[Task prompt]
Would you retype exactly the lines below, from the one containing "The image size" through the end of the entries, both ends included, but not the pictures?

[Information shown]

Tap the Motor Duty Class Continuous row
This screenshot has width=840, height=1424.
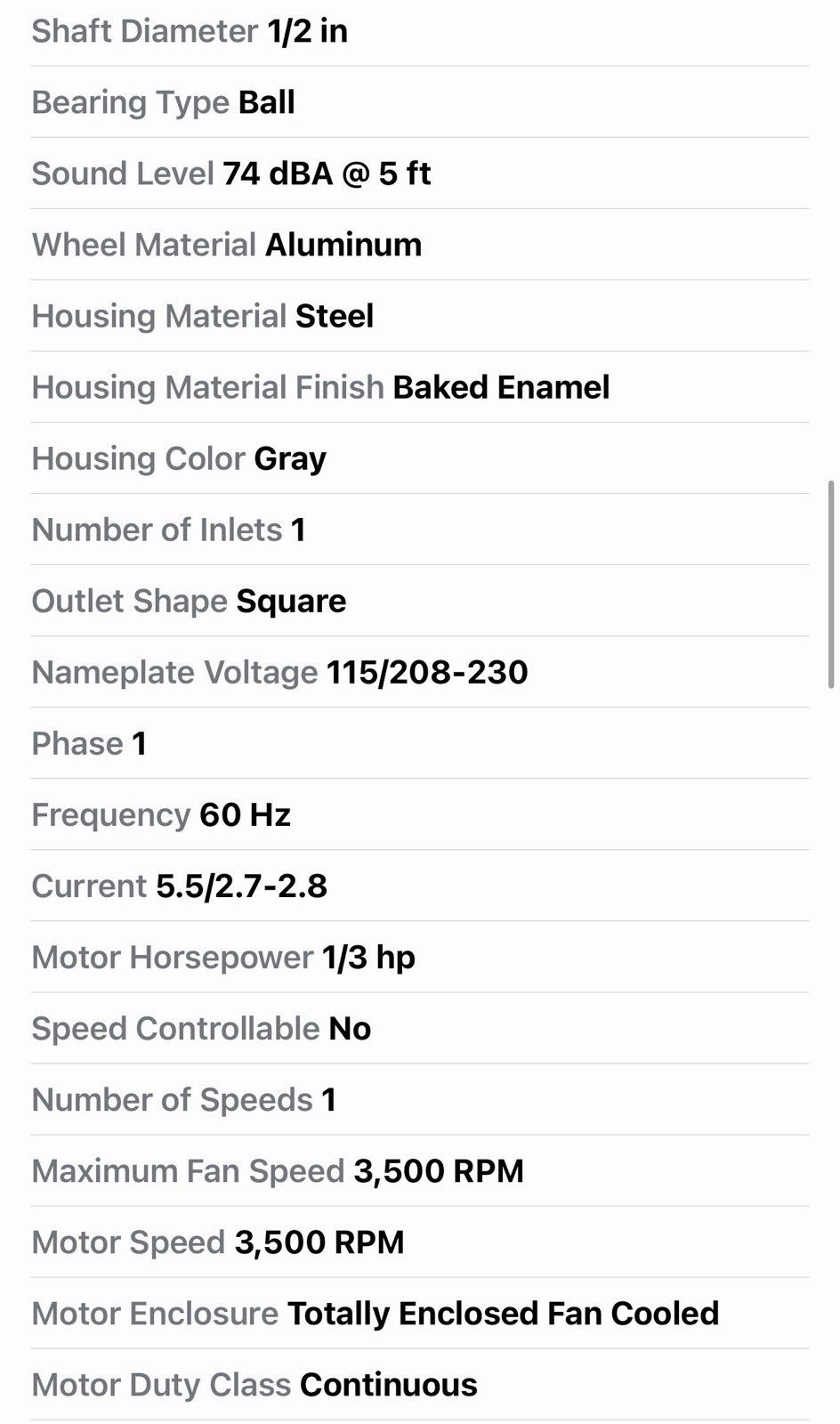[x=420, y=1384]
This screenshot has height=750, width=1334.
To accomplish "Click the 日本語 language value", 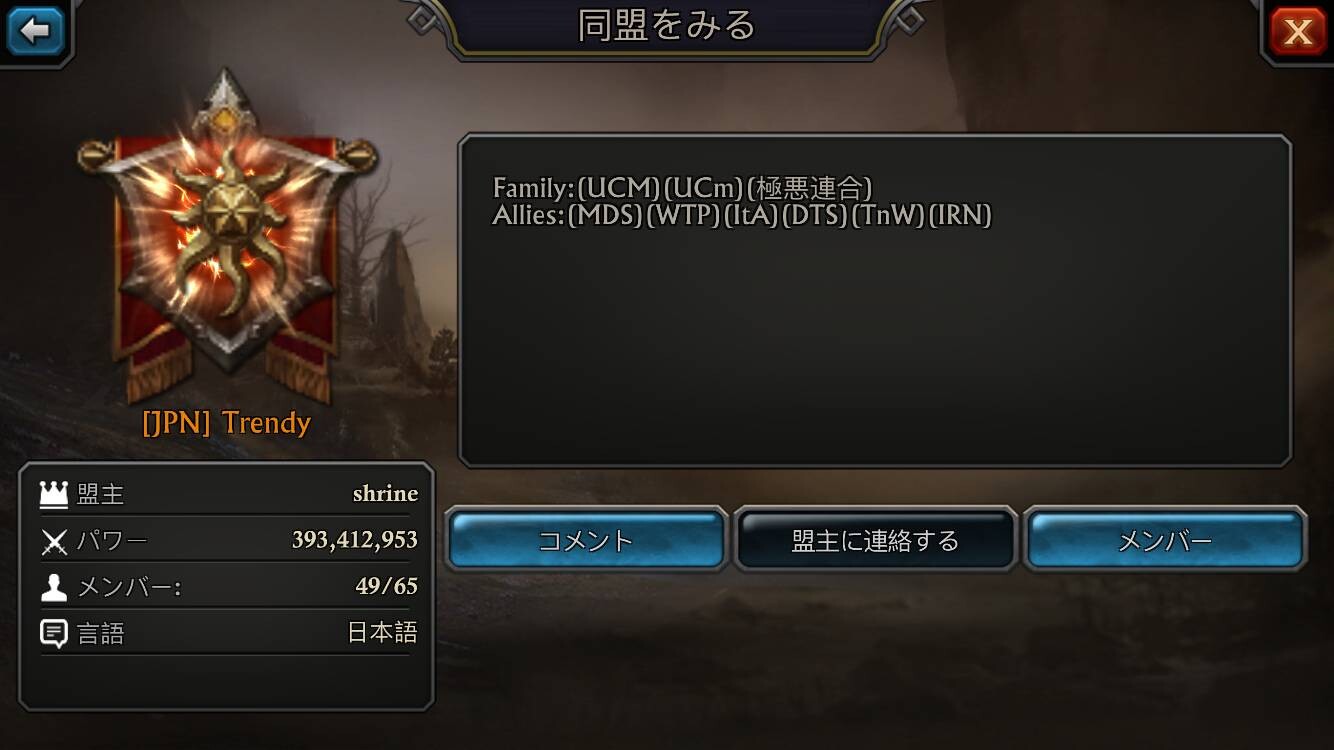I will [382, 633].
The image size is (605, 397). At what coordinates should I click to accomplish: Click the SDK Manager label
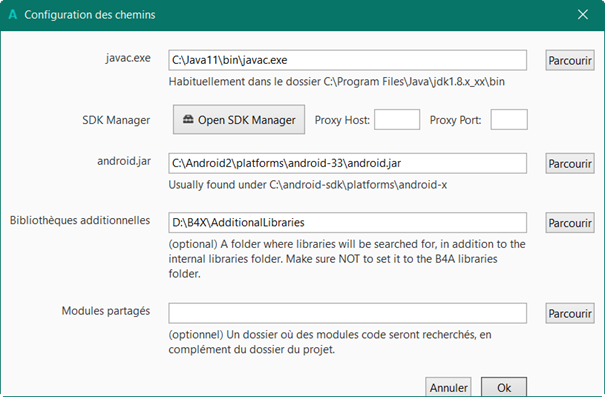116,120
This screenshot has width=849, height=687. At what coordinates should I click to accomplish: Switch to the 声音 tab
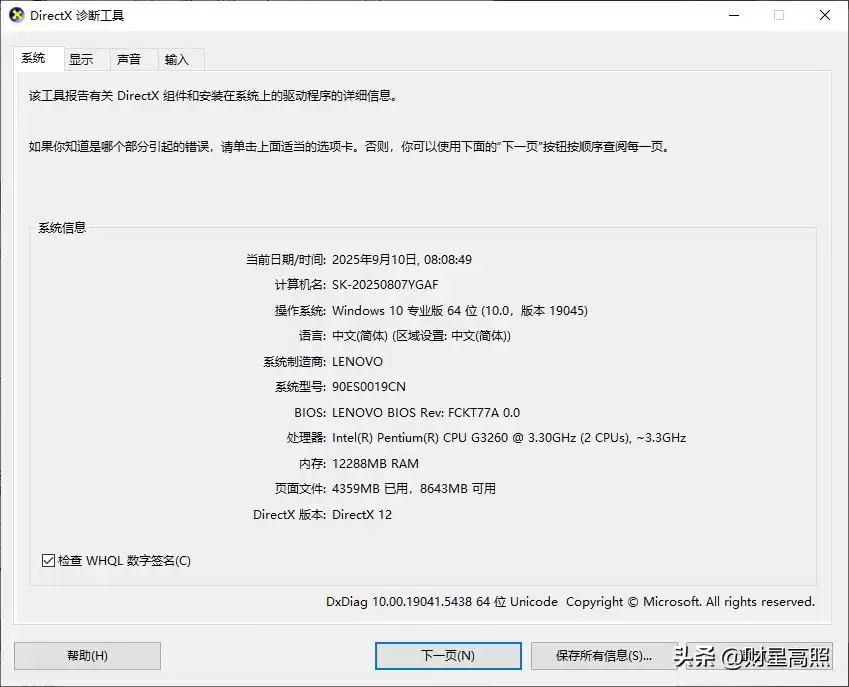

[Response area]
The image size is (605, 397). At what coordinates should I click to accomplish: Click the SDK Manager label
116,120
This screenshot has width=849, height=687. At what coordinates should I click to accomplish: Switch to the 声音 tab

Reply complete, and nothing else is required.